Pixel coordinate grounding data:
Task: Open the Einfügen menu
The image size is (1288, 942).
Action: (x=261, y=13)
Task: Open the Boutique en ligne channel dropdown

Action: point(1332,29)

# [Exercise instructions]
The entries listed above are to be output exactly. Leave none out.

# [Answer box]
Task: Open the Einfügen menu
The image size is (1288, 942).
Action: (x=261, y=13)
Task: Open the Boutique en ligne channel dropdown

Action: point(1332,29)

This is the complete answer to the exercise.